[AIM]:
Name every array defined with np.array in the opening code of the NumPy averaging thread below.

3

I have three arrays

import numpy as np
value = np.array ([1, 3, 3, 5, 5, 7, 3])
index = np.array ([1, 1, 3, 3, 6, 6, 6])
data  = np.array ([1, 2, 3, 4, 5, 6])

Arrays "index" & "value" have same size and I want to group the items in "value" by taking average. For example: For the first two items [1, 3, ... in "value", have the same key 1 in "index", so for the final array the value is the mean of the 1st & 2rd items in value : (1 + 3 )/2 which is equal 2

The final array is:

[2, nan, 4, nan, nan, 5]

first value is the average of 1st and 2nd of "value"
second value is nan because there is not any key in "index" (no "2" in array index)
third value is the average of 3rd and 4th of "value" ...

Thanks for your help!!!

Regards, Roy

Roy
  • 297
  • 1
  • 2
  • 9
  • "[...]because there is not any key in index" - can you explain how the indices in the index array relate to the average values any better? – Jim Brissom Jan 13 '11 at 02:00
  • Oh sorry may be my explain no clear Arrays "index" & "value" have same size and I want to group the items in "value" by taking average For example: For the first two items [1, 3, ... in value have the same key 1 in "index", so for the final array the value is the mean of the 1st & 2rd items in value : (1 + 3 )/2 which is equal 2 – Roy Jan 13 '11 at 02:08
  • Just edit your original posting. Comments are not really made for that. – Jim Brissom Jan 13 '11 at 02:13

4 Answers4

3
>>> [value[index==i].mean() for i in data]
[2.0, nan, 4.0, nan, nan, 5.0]
Steve Tjoa
  • 59,122
  • 18
  • 90
  • 101
3

Maybe you would like to use numpy.bincount()?

Stored items from a collection

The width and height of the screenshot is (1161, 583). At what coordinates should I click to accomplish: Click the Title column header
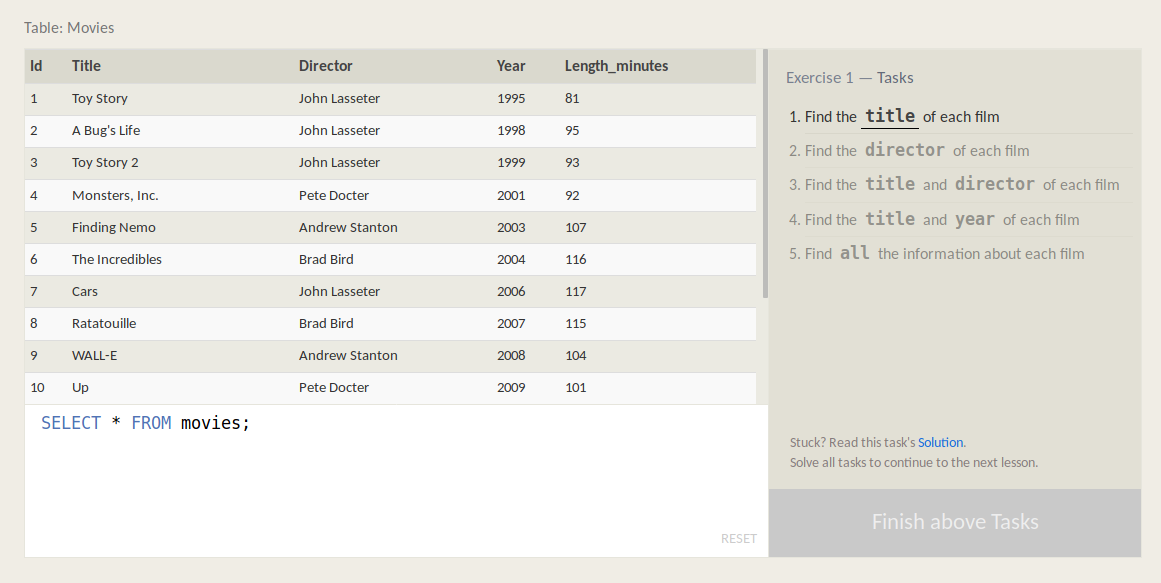86,66
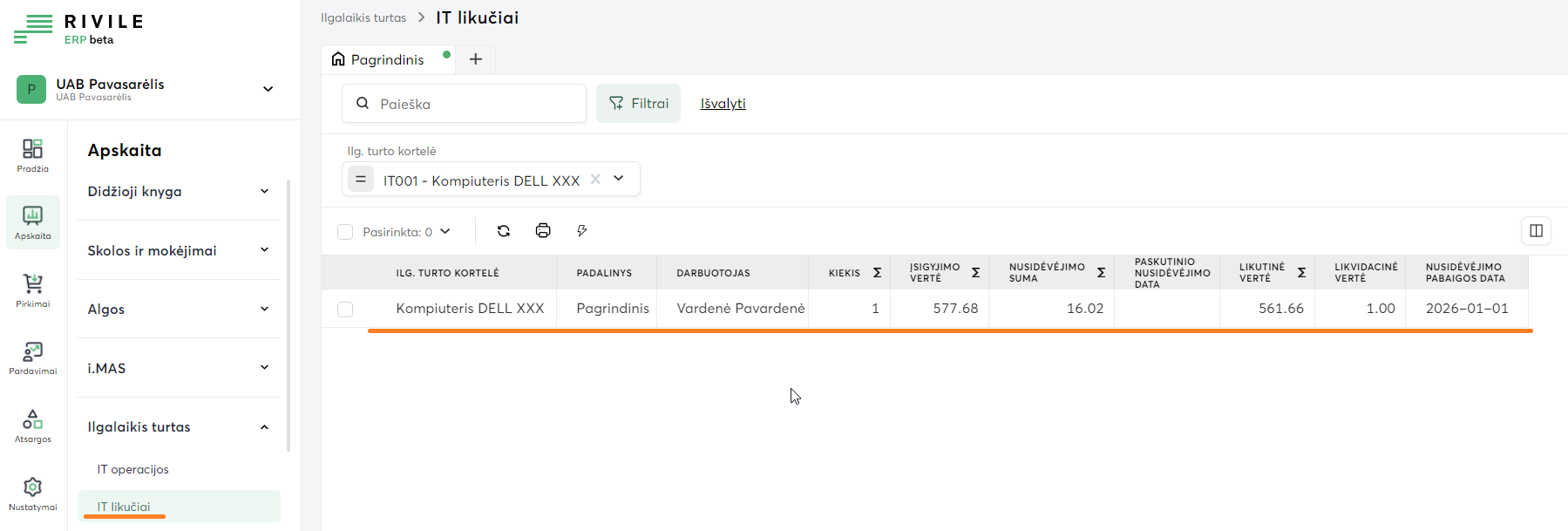Open IT operacijos menu item
The image size is (1568, 531).
click(x=133, y=469)
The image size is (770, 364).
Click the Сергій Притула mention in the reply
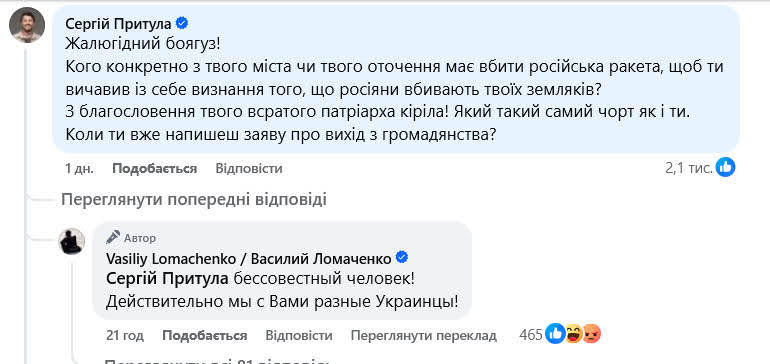[167, 279]
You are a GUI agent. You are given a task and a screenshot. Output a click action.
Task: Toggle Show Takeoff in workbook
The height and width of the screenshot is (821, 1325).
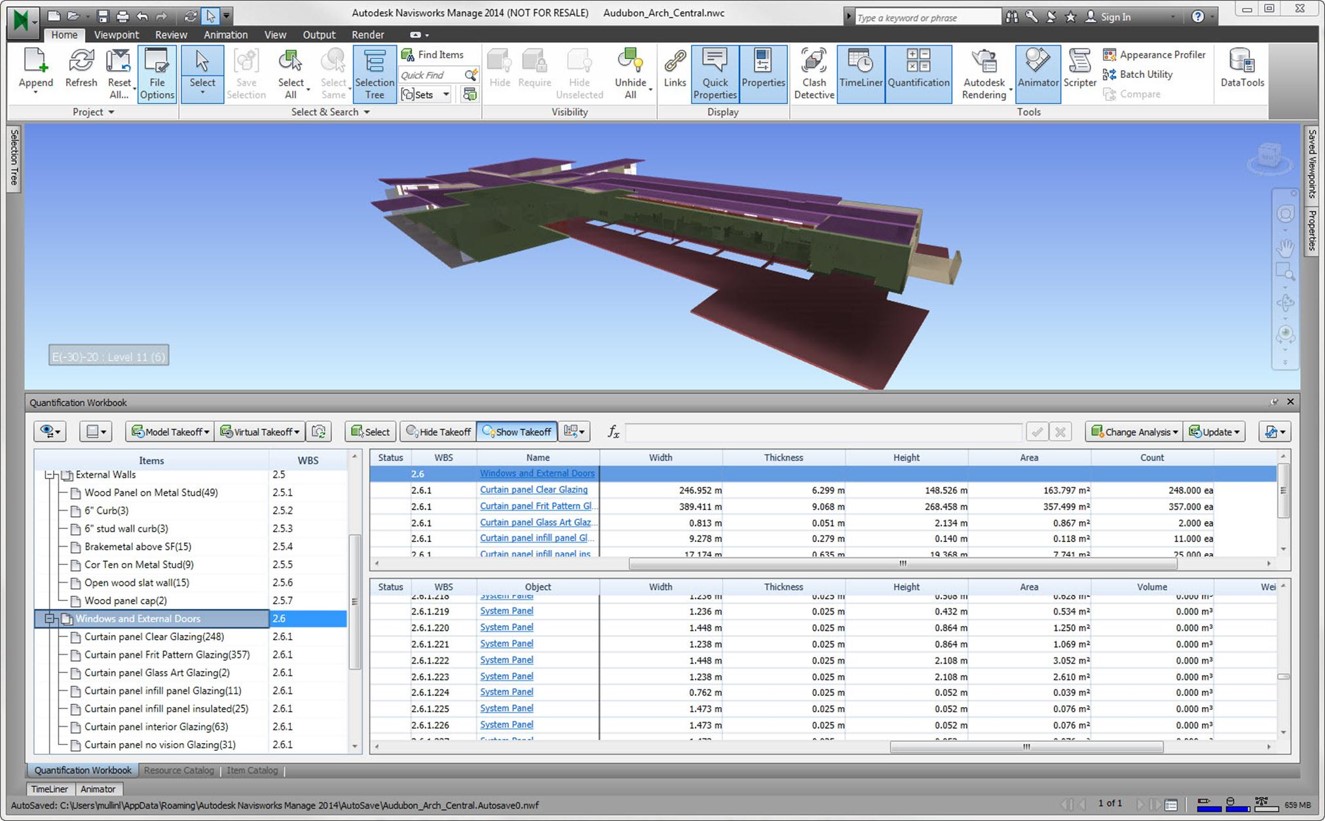pos(515,432)
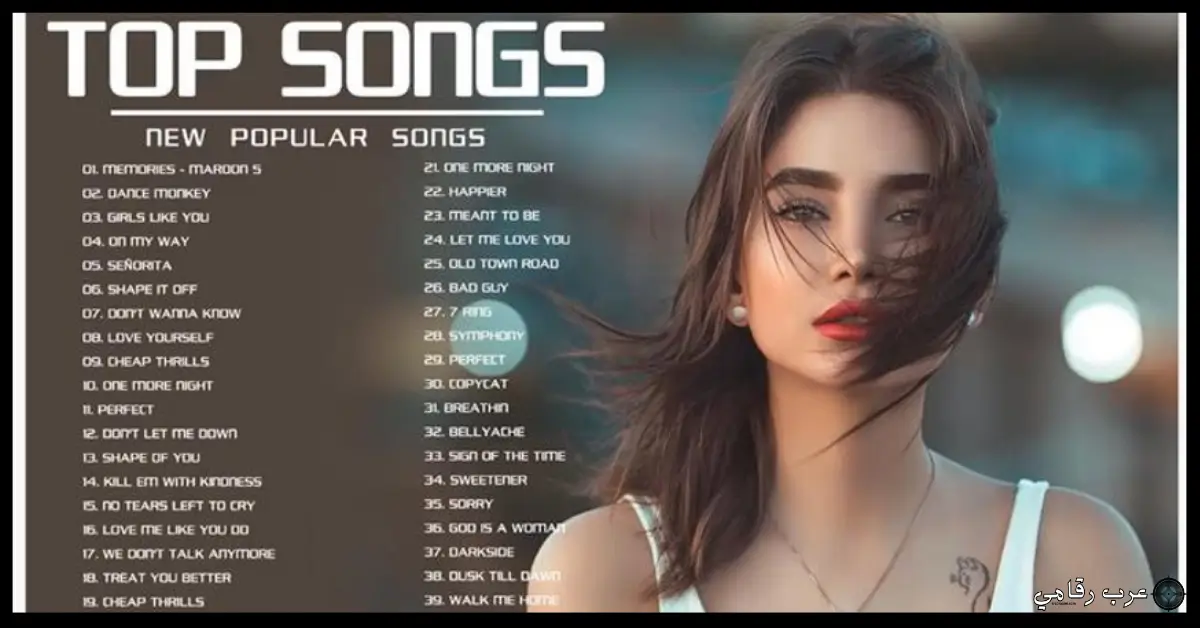Pick track 09 Cheap Thrills
Screen dimensions: 1200x628
pyautogui.click(x=146, y=361)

[WRITTEN RESPONSE]:
value, index, data